• _List of tasks_:
1. Answer these questions from the article on After Life:
(a) At which festival did Hollywood companies start a bidding war for the remake rights?
(b) Which two Shibuya stores sold out of copies of Maborosi?
(c) How many distributors have shown interest in acquiring the film for the UK?
2. Continue the article on After Life from the point where it stops, in one or two paragraphs.

• _Text shown_:
#####
This Is Your Life

Film still for This Is Your Life

The dead negotiate their own heaven in Koreeda Hirokazu's After Life. Tony Rayns asks why we can't yet see it in the UK, and talks to the director

Koreeda Hirokazu's After Life began appearing at film festivals, including London's, in the latter months of 1998. Word soon got around that it was one of the few films of the year worth making an effort to see, and it provoked some interestingly strong responses. At the business-oriented Toronto Festival a bidding war broke out between Hollywood companies for the remake rights. At the more culture-oriented Vancouver Festival audiences seemed so much in tune with the film's humour and pathos viewers clustered around Koreeda afterwards wanting to touch him, as if he were some kind of secular saint. And at the Japanese premiere in the Tokyo Festival anyone arriving less than ten minutes before the scheduled start found it impossible to fight their way into a cinema already way past its legal capacity; by next day the Shibuya branches of Tower Records and HMV had sold out of copies of Koreeda's previous feature Maborosi (Maboroshi no Hikari, 1995).

Only one distributor has shown any interest in acquiring After Life for the UK, and - in the absence of the sale to BBC2 or C4 which would provide a financial safety-net - it cannot pay the advance the film's sales agent is looking for. So why is Sight and Sound running an article about a film which isn't likely to open in Britain any time soon? Because the film's non-appearance on UK screens does no credit to anyone in the business. Could this article function as a wake-up call to television buyers and distributors?
#####
• _Information shown_:
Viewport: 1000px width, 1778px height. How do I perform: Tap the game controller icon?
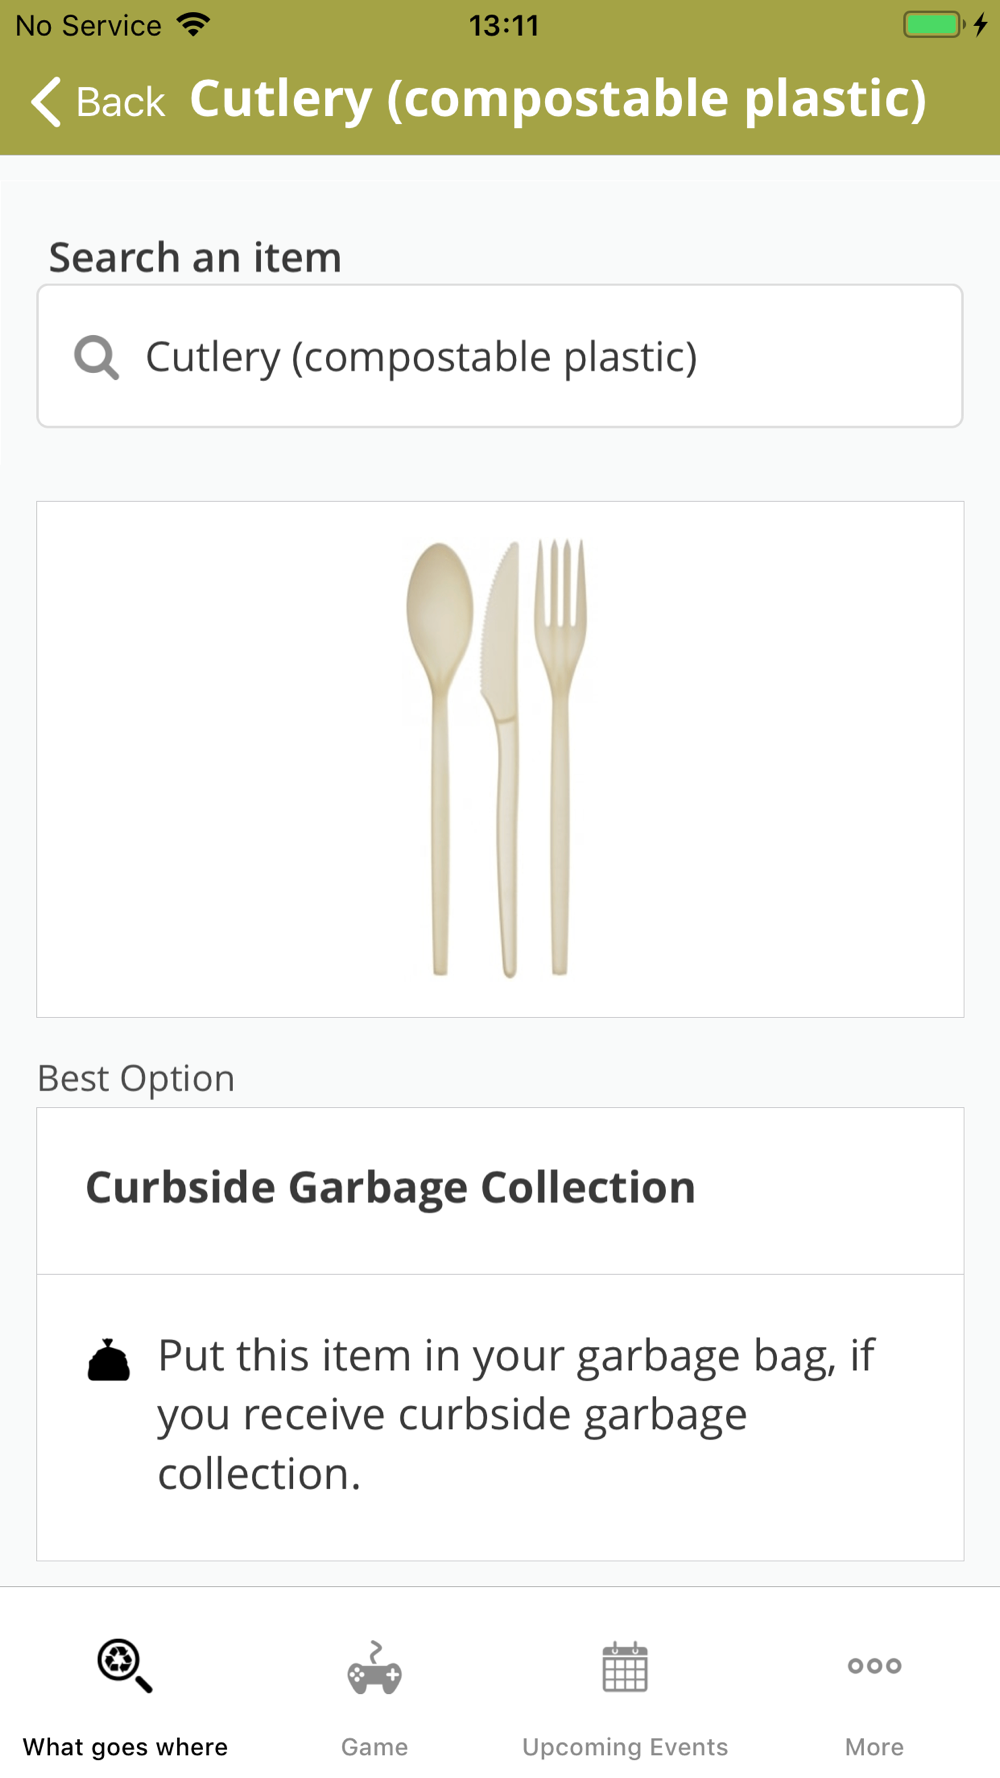(x=374, y=1668)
#####
• _Results by task_:
1.
(a) The Toronto Festival
(b) Tower Records and HMV
(c) One

2.
After Life (known in Japan as Wonderful Life) is easy to summarise but hard to describe. The narrative spans one week in the operations of a way-station (actually a former schoolhouse) between this life and another. Run on civil-service lines, the place has a small basic staff: chief of operations Nakamura and three male counsellors (Kawashima, Sugie and Mochizuki, the last assisted by the female trainee Satonaka Shiori). There is also a support staff of handymen, designers and technicians. The counsellors' job is to receive a fresh consignment of the newly deceased each Monday morning and to guide each dead person to the selection of his or her most blissful memory. When relived (with the help of a short film mocked up by the support staff), this memory becomes the person's individual heaven; all other memories of life on earth are erased when the person passes on to the next plane of existence. The deadline for choosing the memory is Wednesday evening; the staff then have the rest of the week to recreate, shoot and screen the memories... and to clear the decks for the following week's arrivals.

Koreeda is well aware that this fantasy has things in common with, for example, Lubitsch's Heaven Can Wait (1943), but his film doesn't play like any Hollywood entertainment, past or present. After Life does use the concept of a way-station in limbo to frame a number of emotive individual stories, just as a Hollywood film might, but it follows none of the rules of melodrama. Instead, it develops an extraordinary Chinese-box structure: successive layers of fiction and documentary are encased within each other so intricately that it becomes impossible to prise them apart. In one way, the film springs organically from the television documentaries Koreeda has been making (with unusual distinction) since the early 90s; in another, it represents a reaction against the control-freak aesthetic of the more purely fictional Maborosi. Either way, it's rooted in Koreeda's earlier work more deeply than in his feelings for mainstream cinema.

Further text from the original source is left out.